Peter obliged, and there was a genuine outpouring of warmth at the news relayed by Tommo to racegoers that Peter had taken the trouble to give the assembled racegoers the benefit of his experienced opinion from his sick bed.
No one cared a jot that the horse was beaten.
My voice, Tommo, Peter O’Sullevan, giant racecourse screens – my world would be a far worse place for the absence of them all.
In fact, as the earlier mentioned Joni Mitchell once remarked in another of her excellent, timeless and wise songs ‘You don’t know what you’ve got till it’s gone’.

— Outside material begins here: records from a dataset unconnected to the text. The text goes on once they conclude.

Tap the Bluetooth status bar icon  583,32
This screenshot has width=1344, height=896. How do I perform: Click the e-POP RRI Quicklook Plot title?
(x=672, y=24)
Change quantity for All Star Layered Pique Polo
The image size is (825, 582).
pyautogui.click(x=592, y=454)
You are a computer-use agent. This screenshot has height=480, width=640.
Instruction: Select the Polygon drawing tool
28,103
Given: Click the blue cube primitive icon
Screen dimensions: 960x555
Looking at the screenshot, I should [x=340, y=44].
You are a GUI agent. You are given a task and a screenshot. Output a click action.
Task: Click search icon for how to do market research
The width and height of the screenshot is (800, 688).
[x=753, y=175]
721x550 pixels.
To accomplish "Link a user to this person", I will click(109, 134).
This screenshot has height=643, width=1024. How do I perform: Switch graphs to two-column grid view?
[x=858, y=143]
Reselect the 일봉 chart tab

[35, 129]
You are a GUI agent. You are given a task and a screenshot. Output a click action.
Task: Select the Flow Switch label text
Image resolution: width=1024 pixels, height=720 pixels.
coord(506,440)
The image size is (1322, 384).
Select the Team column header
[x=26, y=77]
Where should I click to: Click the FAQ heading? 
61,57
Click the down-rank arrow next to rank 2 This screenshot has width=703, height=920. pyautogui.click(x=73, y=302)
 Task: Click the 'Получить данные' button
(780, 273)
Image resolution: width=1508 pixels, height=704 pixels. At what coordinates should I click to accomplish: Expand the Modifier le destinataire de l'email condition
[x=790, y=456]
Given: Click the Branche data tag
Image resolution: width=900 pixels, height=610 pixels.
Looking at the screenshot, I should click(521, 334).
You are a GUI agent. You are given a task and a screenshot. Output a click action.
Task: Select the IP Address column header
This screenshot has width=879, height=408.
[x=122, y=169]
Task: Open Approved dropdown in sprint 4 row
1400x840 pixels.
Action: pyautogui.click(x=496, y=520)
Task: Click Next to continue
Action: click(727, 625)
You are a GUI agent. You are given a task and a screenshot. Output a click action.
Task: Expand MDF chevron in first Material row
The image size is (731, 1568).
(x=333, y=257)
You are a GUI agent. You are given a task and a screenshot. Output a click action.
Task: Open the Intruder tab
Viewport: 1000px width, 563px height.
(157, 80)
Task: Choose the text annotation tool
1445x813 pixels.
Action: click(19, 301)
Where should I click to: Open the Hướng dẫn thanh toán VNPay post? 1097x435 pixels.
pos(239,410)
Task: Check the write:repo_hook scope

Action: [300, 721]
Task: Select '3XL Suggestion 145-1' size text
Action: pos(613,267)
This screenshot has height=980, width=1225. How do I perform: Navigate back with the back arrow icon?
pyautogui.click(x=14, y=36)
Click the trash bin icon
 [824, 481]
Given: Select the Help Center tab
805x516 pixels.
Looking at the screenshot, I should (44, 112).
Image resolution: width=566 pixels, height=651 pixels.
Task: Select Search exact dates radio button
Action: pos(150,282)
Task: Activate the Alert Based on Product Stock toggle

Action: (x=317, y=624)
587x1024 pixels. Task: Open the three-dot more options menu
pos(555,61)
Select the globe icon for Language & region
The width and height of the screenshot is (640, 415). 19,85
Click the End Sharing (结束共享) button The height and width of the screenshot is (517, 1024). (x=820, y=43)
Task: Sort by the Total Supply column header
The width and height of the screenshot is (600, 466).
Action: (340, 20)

I was still sitting in the car en route to Darlington Station when it finally occurred to me where that lyric came from – of course, it was ‘Big Yellow Taxi’.
And where was I at the time? Yes, in a small, dirty reddish cab…….
Despite the vanishing vocals I had still managed to walk the course before racing together with clerk of the course, Phil Tuck, and a few of the hardy Magee crew. It was a very enjoyable experience, with Mr Tuck regaling us with various stories of his own lengthy riding career and his time at Sedgefield.
Mind you, he made not a mention of ducks on the way round – nor did any of us spot any of the creatures peeking out of any of the jumps, which made it all the more surprising that just a couple of meetings later the course had to announce that they would be missing out one of the fences as a duck was nesting in, or at the foot of, it.
The papers had a field day with the story – coming out with pun-filled headlines, rhyming duck with Tuck and other words – such as Luck, and Muck, for example.
But the clerk of the course came out of the situation unscathed – quite rightly in my opinion - canardly have been his fault!
I’ll get my coat. Thank you and goodnight.n
* The story of Sedgy Sally, as the mum-to-be mallard was named, caught the media’s imagination and set Sedgefield racecourse’s Facebook and Twitter accounts alight.
She took up residence in the apron of fence number six – the first one past the stands – and promptly laid six eggs.
After hurriedly researching the matter, Phil Tuck discovered that it was illegal to disturb the nest of a wild bird, even if he’d been inclined to do so, hence the need to bypass the fence.